*HOW TO COMPLETE THIS TASK:* A verbatim repeat of the records beneath this line is needed.

*GIVEN RECORDS:*
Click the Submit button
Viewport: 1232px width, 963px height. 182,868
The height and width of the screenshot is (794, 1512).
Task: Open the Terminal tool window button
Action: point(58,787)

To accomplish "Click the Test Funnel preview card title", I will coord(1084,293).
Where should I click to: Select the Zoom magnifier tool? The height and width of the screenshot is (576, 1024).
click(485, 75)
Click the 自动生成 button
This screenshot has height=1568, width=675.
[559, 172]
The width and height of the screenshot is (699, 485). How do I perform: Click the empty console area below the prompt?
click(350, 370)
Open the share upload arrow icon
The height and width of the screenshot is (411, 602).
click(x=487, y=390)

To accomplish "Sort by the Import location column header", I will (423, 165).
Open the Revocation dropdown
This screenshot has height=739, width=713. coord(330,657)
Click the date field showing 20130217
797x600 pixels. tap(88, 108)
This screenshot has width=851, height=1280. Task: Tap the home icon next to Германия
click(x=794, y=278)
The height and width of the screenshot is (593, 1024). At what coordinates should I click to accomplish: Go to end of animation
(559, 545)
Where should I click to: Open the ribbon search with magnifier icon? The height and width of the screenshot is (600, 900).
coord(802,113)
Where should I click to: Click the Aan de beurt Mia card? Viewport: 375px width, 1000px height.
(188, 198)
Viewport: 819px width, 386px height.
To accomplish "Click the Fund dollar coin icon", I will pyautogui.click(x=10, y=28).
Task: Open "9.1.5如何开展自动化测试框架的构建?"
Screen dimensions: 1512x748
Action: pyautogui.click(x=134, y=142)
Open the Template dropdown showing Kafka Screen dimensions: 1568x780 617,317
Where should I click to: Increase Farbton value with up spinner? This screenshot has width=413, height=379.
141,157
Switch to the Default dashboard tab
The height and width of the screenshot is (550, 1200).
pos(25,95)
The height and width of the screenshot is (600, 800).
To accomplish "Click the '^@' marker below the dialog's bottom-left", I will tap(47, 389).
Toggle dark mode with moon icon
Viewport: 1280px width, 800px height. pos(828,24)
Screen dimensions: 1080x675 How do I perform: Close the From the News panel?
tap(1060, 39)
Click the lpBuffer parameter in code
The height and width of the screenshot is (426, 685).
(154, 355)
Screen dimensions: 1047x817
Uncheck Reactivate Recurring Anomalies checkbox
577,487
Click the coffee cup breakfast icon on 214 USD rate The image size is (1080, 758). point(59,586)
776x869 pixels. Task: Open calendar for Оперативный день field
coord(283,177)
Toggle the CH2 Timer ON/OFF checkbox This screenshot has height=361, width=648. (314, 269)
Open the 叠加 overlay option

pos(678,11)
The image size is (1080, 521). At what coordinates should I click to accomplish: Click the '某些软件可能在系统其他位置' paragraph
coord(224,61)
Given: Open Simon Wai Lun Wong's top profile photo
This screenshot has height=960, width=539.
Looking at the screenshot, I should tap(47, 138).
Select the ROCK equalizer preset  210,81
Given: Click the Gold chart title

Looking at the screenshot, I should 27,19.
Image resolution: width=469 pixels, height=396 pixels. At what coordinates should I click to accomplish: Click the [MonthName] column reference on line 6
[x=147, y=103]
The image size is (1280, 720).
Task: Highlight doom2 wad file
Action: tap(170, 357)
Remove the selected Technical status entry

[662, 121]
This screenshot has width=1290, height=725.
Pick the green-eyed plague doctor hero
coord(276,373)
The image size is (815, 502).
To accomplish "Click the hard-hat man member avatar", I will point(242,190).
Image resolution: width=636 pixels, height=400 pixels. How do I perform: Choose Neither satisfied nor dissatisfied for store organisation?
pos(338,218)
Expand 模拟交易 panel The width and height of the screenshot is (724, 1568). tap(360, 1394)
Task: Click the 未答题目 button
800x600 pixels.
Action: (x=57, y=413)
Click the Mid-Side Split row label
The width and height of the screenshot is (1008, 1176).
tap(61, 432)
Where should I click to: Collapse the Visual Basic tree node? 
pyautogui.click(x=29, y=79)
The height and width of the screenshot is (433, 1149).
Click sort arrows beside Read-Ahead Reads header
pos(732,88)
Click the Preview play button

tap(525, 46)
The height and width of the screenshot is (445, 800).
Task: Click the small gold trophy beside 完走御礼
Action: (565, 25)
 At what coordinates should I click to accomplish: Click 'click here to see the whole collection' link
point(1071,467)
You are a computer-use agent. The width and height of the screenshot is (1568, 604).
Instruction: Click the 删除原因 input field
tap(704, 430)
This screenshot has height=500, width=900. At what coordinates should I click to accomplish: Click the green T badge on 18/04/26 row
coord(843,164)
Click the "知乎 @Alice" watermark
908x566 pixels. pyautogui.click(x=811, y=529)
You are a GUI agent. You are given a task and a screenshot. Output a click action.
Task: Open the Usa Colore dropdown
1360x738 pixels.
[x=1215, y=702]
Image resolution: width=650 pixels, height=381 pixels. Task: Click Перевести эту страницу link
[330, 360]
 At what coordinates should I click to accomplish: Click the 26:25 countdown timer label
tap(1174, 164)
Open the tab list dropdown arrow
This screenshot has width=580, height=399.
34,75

*RESULT OF THE TASK:*
Click the Submit button
Viewport: 1232px width, 963px height. 182,868
The height and width of the screenshot is (794, 1512).
Task: Open the Terminal tool window button
Action: point(58,787)

To accomplish "Click the Test Funnel preview card title", I will coord(1084,293).
Where should I click to: Select the Zoom magnifier tool? The height and width of the screenshot is (576, 1024).
click(485, 75)
Click the 自动生成 button
This screenshot has height=1568, width=675.
[559, 172]
The width and height of the screenshot is (699, 485). How do I perform: Click the empty console area below the prompt?
click(350, 370)
Open the share upload arrow icon
The height and width of the screenshot is (411, 602).
click(x=487, y=390)

To accomplish "Sort by the Import location column header", I will (423, 165).
Open the Revocation dropdown
This screenshot has height=739, width=713. coord(330,657)
Click the date field showing 20130217
797x600 pixels. tap(88, 108)
This screenshot has width=851, height=1280. Task: Tap the home icon next to Германия
click(x=794, y=278)
The height and width of the screenshot is (593, 1024). At what coordinates should I click to accomplish: Go to end of animation
(559, 545)
Where should I click to: Open the ribbon search with magnifier icon? The height and width of the screenshot is (600, 900).
coord(802,113)
Where should I click to: Click the Aan de beurt Mia card? Viewport: 375px width, 1000px height.
(188, 198)
Viewport: 819px width, 386px height.
To accomplish "Click the Fund dollar coin icon", I will pyautogui.click(x=10, y=28).
Task: Open "9.1.5如何开展自动化测试框架的构建?"
Screen dimensions: 1512x748
Action: pyautogui.click(x=134, y=142)
Open the Template dropdown showing Kafka Screen dimensions: 1568x780 617,317
Where should I click to: Increase Farbton value with up spinner? This screenshot has width=413, height=379.
141,157
Switch to the Default dashboard tab
The height and width of the screenshot is (550, 1200).
pos(25,95)
The height and width of the screenshot is (600, 800).
To accomplish "Click the '^@' marker below the dialog's bottom-left", I will tap(47, 389).
Toggle dark mode with moon icon
Viewport: 1280px width, 800px height. pos(828,24)
Screen dimensions: 1080x675 How do I perform: Close the From the News panel?
tap(1060, 39)
Click the lpBuffer parameter in code
The height and width of the screenshot is (426, 685).
(154, 355)
Screen dimensions: 1047x817
Uncheck Reactivate Recurring Anomalies checkbox
577,487
Click the coffee cup breakfast icon on 214 USD rate The image size is (1080, 758). point(59,586)
776x869 pixels. Task: Open calendar for Оперативный день field
coord(283,177)
Toggle the CH2 Timer ON/OFF checkbox This screenshot has height=361, width=648. (314, 269)
Open the 叠加 overlay option

pos(678,11)
The image size is (1080, 521). At what coordinates should I click to accomplish: Click the '某些软件可能在系统其他位置' paragraph
coord(224,61)
Given: Open Simon Wai Lun Wong's top profile photo
This screenshot has height=960, width=539.
Looking at the screenshot, I should tap(47, 138).
Select the ROCK equalizer preset  210,81
Given: Click the Gold chart title

Looking at the screenshot, I should 27,19.
Image resolution: width=469 pixels, height=396 pixels. At what coordinates should I click to accomplish: Click the [MonthName] column reference on line 6
[x=147, y=103]
The image size is (1280, 720).
Task: Highlight doom2 wad file
Action: tap(170, 357)
Remove the selected Technical status entry

[662, 121]
This screenshot has width=1290, height=725.
Pick the green-eyed plague doctor hero
coord(276,373)
The image size is (815, 502).
To accomplish "Click the hard-hat man member avatar", I will point(242,190).
Image resolution: width=636 pixels, height=400 pixels. How do I perform: Choose Neither satisfied nor dissatisfied for store organisation?
pos(338,218)
Expand 模拟交易 panel The width and height of the screenshot is (724, 1568). tap(360, 1394)
Task: Click the 未答题目 button
800x600 pixels.
Action: (x=57, y=413)
Click the Mid-Side Split row label
The width and height of the screenshot is (1008, 1176).
tap(61, 432)
Where should I click to: Collapse the Visual Basic tree node? 
pyautogui.click(x=29, y=79)
The height and width of the screenshot is (433, 1149).
Click sort arrows beside Read-Ahead Reads header
pos(732,88)
Click the Preview play button

tap(525, 46)
The height and width of the screenshot is (445, 800).
Task: Click the small gold trophy beside 完走御礼
Action: (565, 25)
 At what coordinates should I click to accomplish: Click 'click here to see the whole collection' link
point(1071,467)
You are a computer-use agent. The width and height of the screenshot is (1568, 604).
Instruction: Click the 删除原因 input field
tap(704, 430)
This screenshot has height=500, width=900. At what coordinates should I click to accomplish: Click the green T badge on 18/04/26 row
coord(843,164)
Click the "知乎 @Alice" watermark
908x566 pixels. pyautogui.click(x=811, y=529)
You are a GUI agent. You are given a task and a screenshot. Output a click action.
Task: Open the Usa Colore dropdown
1360x738 pixels.
[x=1215, y=702]
Image resolution: width=650 pixels, height=381 pixels. Task: Click Перевести эту страницу link
[330, 360]
 At what coordinates should I click to accomplish: Click the 26:25 countdown timer label
tap(1174, 164)
Open the tab list dropdown arrow
This screenshot has width=580, height=399.
34,75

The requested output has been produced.